Blu-ray playback pausing and buffering on gigabit network

Is there a trick to eliminating the repetitive pauses and buffering when playing back a Blu-ray on the Odroid C2? About every 1-2 minutes playback pauses and the little throbber thingy comes up in the center of the screen and over a period of several seconds slowly counts up to about 100 and then playback resumes. I’m trying to play an .ISO located on my Windows 10 Pro “server” in the basement. The C2 has a gigabit connection to the switch (confirmed with the status LEDs on the C2) and the server is connected to the switch via 10gig SFP+. I can copy files over SMB to the C2 at 110MB/sec+ and I can copy the Blu-ray .ISO to my desktop at >100MB/sec for the whole thing so I don’t see how network throughput could be responsible. FWIW, I can play it fine in Windows. I’m running CoreELEC 8.95.2 from a 16GB eMMC with no other plug-ins or add-ons and have the cache set to >100MB in my advancedsettings.xml too.

<cache>
<buffermode>1</buffermode>
<memorysize>139460608</memorysize>
<readfactor>20</readfactor>
</cache>

I know you guys like logs, but I’m not sure what to log, and which log(s) you need.

Don’t use SMB share (switch to NFS)

SMB adds protocol overhead and it’s gonna be slower than NFS.

If your video is a big file with high bitrate and you got only 100Mbit Ethernet this can be an issue and switching to NFS is here a serious suggestion.

You have to remember that some chinese boxes (not sure about C2 in your case) have mediocre components and you won’t get speeds like on a good quality hardware.
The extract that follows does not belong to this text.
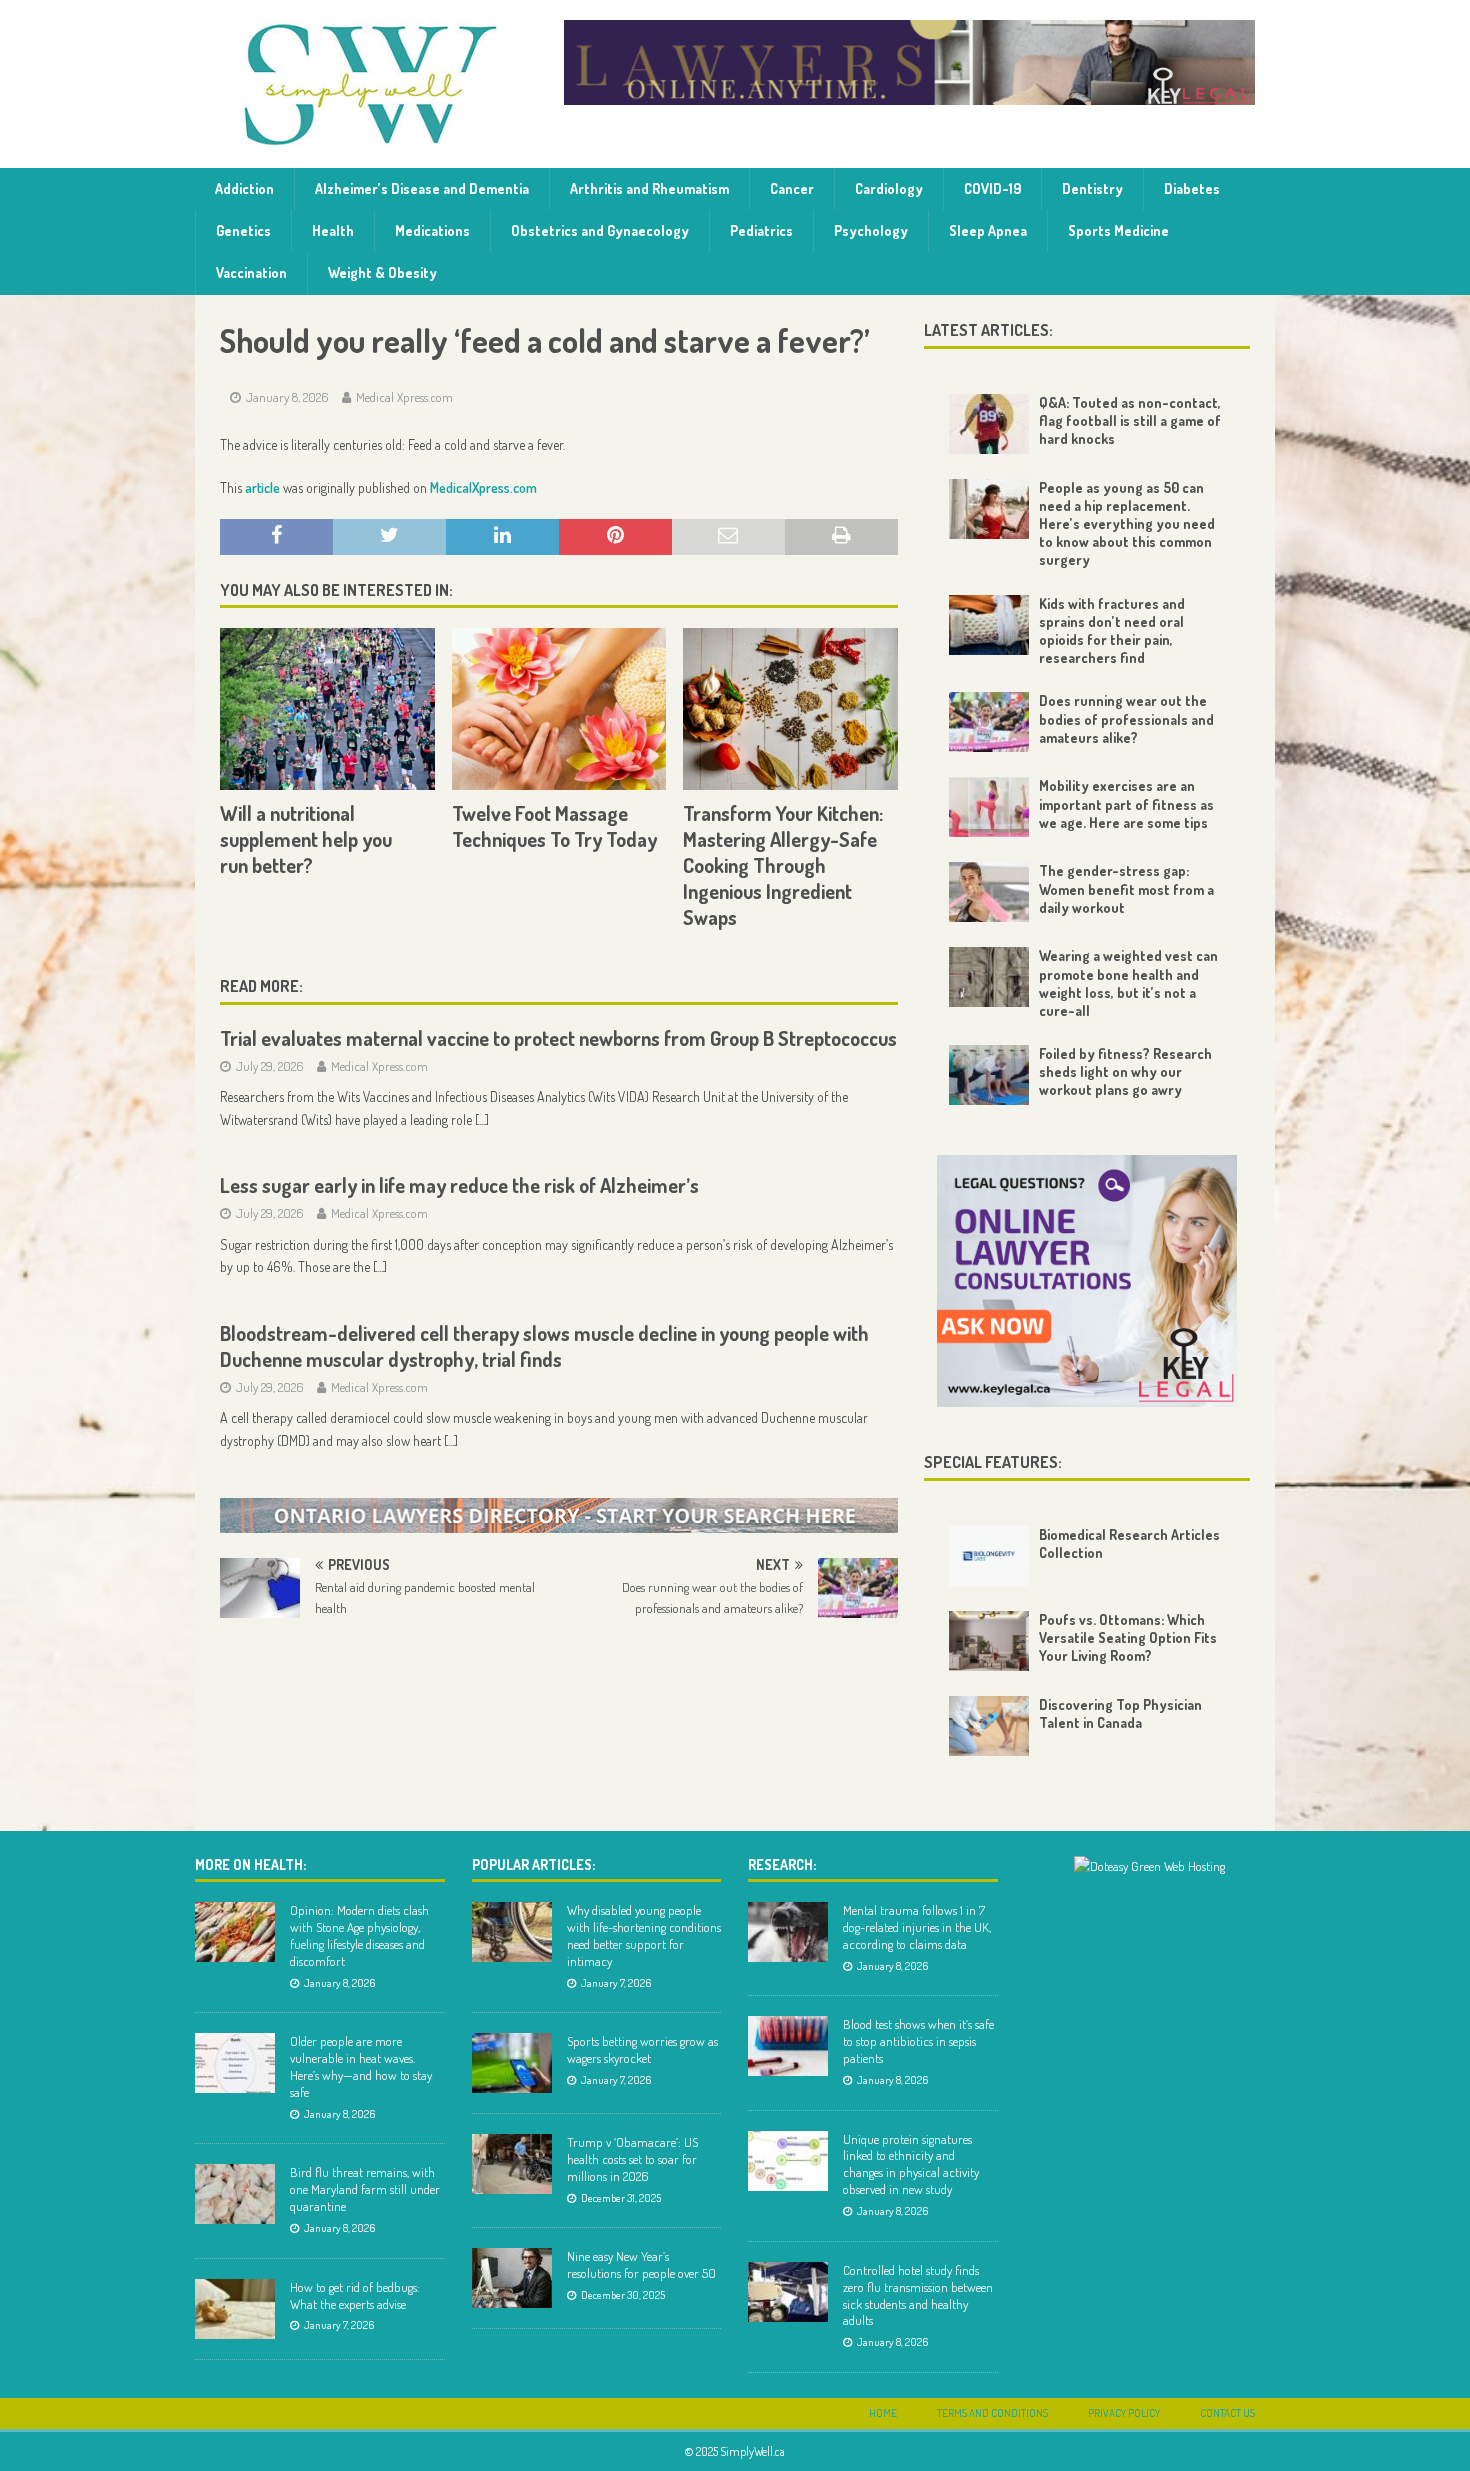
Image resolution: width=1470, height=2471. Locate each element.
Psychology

Because of that it’s even more important to switch the protocol and consider buying a device with gigabit lan when it’s time to switch to new hardware.

since network doesn’t seem to be the bottleneck, is this applicable to all .ISO files? have you test .mkv remux files?

Then Raspi is your hardware. :slight_smile:

No problem here playing UHD BD movies through the network with S905X and S912 boxes, although I don’t use ISOs.

I think the problem here is that Kodi doesn’t support caching for .ISOs, so your buffermode, memorysize on your advancedsettings.xml get ignored.
So yes a faster network protocol might help.

The C2 has gigabit Ethernet. I have a full gigabit network. I can copy data to the C2 at >110MBytes/sec via SMB. I was simply remarking that the Rpi3 which only has 100Mbit/sec Ethernet has no issues playing the same .ISO files on the same network.

The inability to stream an .ISO at less than 50Mbit/sec over SMB on a gigabit network is rather pathetic.

Wether or not you have gigabit LAN etc. A suggestion has been made, you could at least try it,

If it doesn’t work, you can say I told you so.

SMB has a lot of overhead.
Try it either with a different network format or from a USB drive and see if the problem persists.
You’re complaining about a problem and then keep complaining after you got several replies from users suggesting a possible solution.

I don’t know how the hell you do that because no memory card can write data at those speeds and USB2 max throughput is less than half of that.

If I test network speed I normally copy to null thus the target write speed is irrelevant.

The overhead if handling the ISO may be a problem. I don’t know if its supported or not but you could unpack the iso with 7zip and maybe see if that works.

SMB 2.x/3.x does not have a lot of a overhead compared to 1.0. My entire network runs with SMB just fine. I’m not going to mess up the rest of my network with NFS because of a single Kodi box. Regardless, SMB doesn’t eat up 95% of the gigabit connection with overhead. I can copy (push) data to the C2 at >110MByte/sec over SMB, so why can’t it stream (pull) data at less than 50Mbit/sec?

It can play the same .ISO file via a USB flash drive just fine. I haven’t tested the .mkv over SMB yet. I ran out of time this morning.

And why do my replies keep getting deleted?

That is incorrect, It’s not network overheads Samba produces it’s CPU overheads, and it slows down everything else and then causes the buffering that you are experiencing, you can share folders on Windows via NFS with not much effort, we even have a how to for it on here.

People have offered you help and advice and your responses have been somewhat arrogant because they are not the answers your looking for and that’s why they was deleted to maintain community standards.

RPi3 != S905 so the comparison is irrelevant, RPi3 is running mainline kernel for a start.

Never had an issue playing ripped BD content over SMB on a C2 yet this is using mkv container not ISO.

Even 4k tech demos that burn thru 2GB in 3 minutes run flawlessly over SMB on C2.

If mkv does the same thing might try disabling large send offload (LSO) on server NIC… usually ended up being cause of my SMB performance issues in the past for me.